▸ **Directions**
Your task is to copy every line of the entries that contains "breadcrumb".

########################################

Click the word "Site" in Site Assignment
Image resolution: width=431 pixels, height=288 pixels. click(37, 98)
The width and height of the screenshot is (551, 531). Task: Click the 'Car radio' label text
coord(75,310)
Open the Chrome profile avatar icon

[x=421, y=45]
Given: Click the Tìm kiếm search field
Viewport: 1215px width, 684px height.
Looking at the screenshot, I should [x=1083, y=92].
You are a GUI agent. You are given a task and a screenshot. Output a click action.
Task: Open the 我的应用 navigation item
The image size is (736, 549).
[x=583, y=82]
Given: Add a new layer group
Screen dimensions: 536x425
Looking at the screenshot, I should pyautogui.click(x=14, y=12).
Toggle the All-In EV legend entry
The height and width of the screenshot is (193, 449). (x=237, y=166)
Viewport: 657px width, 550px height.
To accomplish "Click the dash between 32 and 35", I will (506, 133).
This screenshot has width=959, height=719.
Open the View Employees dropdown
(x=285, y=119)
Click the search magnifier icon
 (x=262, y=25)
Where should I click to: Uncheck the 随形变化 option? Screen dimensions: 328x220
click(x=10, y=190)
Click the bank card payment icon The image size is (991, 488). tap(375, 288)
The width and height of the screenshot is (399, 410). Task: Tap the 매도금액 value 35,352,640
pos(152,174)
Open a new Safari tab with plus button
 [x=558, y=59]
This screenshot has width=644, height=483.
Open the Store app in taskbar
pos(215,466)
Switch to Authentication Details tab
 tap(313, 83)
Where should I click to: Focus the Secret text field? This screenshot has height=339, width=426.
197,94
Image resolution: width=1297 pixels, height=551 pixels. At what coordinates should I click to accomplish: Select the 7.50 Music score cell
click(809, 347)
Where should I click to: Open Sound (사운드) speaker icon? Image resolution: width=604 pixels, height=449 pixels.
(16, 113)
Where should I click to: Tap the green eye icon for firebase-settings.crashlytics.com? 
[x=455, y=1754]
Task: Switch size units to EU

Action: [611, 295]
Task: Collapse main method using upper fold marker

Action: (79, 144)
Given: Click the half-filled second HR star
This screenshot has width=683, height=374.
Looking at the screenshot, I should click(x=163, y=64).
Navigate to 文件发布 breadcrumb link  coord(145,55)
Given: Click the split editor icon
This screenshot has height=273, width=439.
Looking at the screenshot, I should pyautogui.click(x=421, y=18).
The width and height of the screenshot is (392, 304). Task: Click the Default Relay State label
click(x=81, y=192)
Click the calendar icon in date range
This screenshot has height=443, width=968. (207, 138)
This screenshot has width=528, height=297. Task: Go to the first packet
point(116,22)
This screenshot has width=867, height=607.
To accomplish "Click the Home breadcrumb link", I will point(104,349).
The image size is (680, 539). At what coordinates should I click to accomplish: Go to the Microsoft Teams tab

########################################

▸ **Written reply**
Navigate to 文件发布 breadcrumb link  coord(145,55)
To accomplish "Click the Home breadcrumb link", I will point(104,349).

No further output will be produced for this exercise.